TASK DESCRIPTION:
Turn the material below into a JSON list of strings with one string per line, skipping any blank lines. Leave the pictures out.

MATERIALS PROVIDED:
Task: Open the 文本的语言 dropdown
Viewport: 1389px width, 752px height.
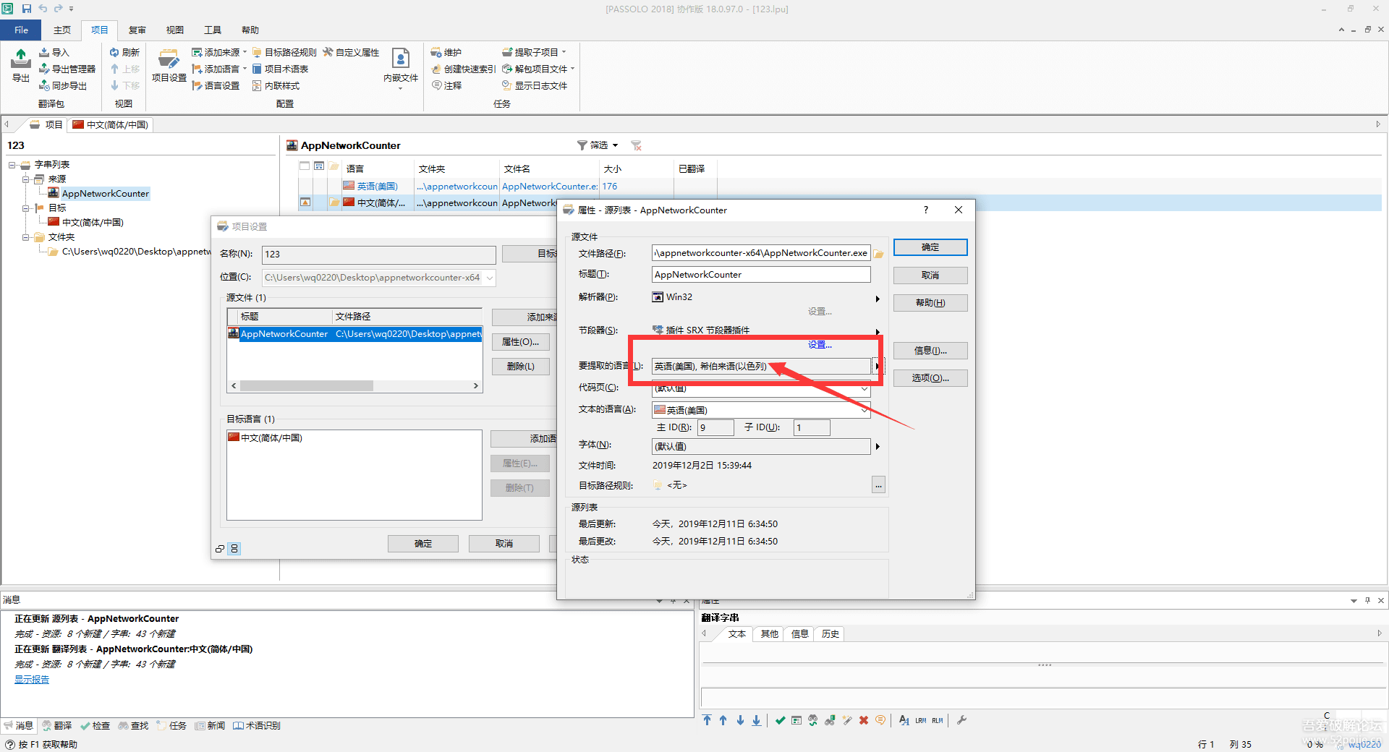Action: (865, 410)
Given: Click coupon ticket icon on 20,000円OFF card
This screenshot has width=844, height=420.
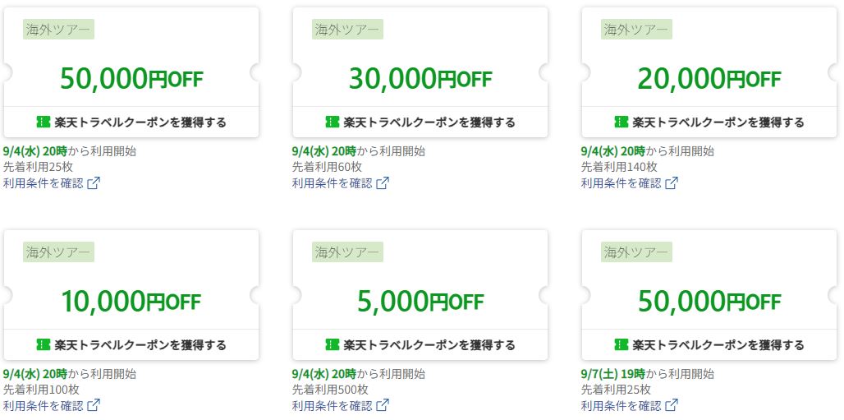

SOLUTION BELOW:
[
  "Task: Open the 文本的语言 dropdown",
  "Viewport: 1389px width, 752px height.",
  "Action: (865, 410)",
  "Given: Click coupon ticket icon on 20,000円OFF card",
  "This screenshot has width=844, height=420."
]